Inhibiting the NF-κB signaling pathway provides morphological and functional benefits for the mdx mouse, a model for Duchenne muscular dystrophy characterized by chronic elevations in the nuclear expression of p65, the transactivating component of the NF-κB complex. The purpose of this study was to examine p65 expression in nondystrophic and mdx myotubes using confocal immunofluorescence, and determine whether inhibitors of the NF-κB pathway alter myotube development. Primary cultures of nondystrophic and mdx myotubes had identical levels of nuclear and cytosolic p65 expression and exhibited equivalent responses to TNF-α, thus excluding the hypothesis that the lack of dystrophin is sufficient to induce increases in NF-κB signaling.
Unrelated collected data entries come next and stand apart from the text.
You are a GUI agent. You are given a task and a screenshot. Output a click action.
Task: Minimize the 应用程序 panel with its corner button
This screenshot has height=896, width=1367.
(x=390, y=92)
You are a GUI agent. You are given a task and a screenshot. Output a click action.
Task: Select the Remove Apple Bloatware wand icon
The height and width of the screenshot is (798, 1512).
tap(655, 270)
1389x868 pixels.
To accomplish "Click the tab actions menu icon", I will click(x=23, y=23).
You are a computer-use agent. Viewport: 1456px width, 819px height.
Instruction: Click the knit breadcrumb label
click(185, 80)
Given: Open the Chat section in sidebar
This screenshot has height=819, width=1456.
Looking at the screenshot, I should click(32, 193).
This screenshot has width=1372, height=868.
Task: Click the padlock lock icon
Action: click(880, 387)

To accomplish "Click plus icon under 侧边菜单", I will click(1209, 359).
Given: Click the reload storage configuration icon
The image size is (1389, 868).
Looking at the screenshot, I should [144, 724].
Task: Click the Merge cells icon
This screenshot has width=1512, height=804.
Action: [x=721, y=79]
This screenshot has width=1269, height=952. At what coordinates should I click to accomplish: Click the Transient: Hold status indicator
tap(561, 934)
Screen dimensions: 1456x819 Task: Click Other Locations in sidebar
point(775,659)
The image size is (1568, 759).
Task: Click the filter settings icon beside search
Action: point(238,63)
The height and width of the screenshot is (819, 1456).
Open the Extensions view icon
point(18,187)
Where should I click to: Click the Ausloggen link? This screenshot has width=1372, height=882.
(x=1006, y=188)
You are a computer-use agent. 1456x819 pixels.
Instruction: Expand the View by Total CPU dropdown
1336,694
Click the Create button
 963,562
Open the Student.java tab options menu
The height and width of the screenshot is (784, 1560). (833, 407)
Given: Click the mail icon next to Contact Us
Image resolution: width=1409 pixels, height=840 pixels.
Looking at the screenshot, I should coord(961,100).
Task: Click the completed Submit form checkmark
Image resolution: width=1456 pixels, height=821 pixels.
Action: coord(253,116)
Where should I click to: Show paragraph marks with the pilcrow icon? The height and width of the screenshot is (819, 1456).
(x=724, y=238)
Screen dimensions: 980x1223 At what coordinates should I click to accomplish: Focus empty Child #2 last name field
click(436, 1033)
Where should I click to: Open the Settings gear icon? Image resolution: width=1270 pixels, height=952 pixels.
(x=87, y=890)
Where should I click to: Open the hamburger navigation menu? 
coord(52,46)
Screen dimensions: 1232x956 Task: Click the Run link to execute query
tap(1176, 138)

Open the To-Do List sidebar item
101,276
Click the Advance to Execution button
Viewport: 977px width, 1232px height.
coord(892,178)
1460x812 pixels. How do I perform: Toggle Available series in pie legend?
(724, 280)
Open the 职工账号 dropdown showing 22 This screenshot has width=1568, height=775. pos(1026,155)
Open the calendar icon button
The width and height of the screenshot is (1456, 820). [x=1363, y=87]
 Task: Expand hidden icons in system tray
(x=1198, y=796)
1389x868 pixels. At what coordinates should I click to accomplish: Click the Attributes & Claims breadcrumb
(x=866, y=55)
The NF-κB inhibitors pyrrolidine dithiocarbamate (PDTC) and sulfasalazine decreased spontaneous contractile activity and reduced myotube viability in a dose- and time-dependent manner. Similarly, a vivo-morpholino designed to block translation of murine p65 (m-p65tb-vivomorph1) rapidly abolished spontaneous contractile activity, reduced p65 expression measured by confocal immunofluorescence, and induced cell death in primary cultures of nondystrophic and mdx myotubes. Similar effects on p65 immunofluorescence and cell viability were observed following m-p65tb-vivomorph1 exposure to spontaneously inactive C2C12 myotubes, while exposure to a control scrambled vivo morpholino had no effect. These results indicate a direct role of the NF-κB pathway in myotube development and identify a potential therapeutic limitation to the use of NF-κB inhibitors in treating Duchenne and related muscular dystrophies.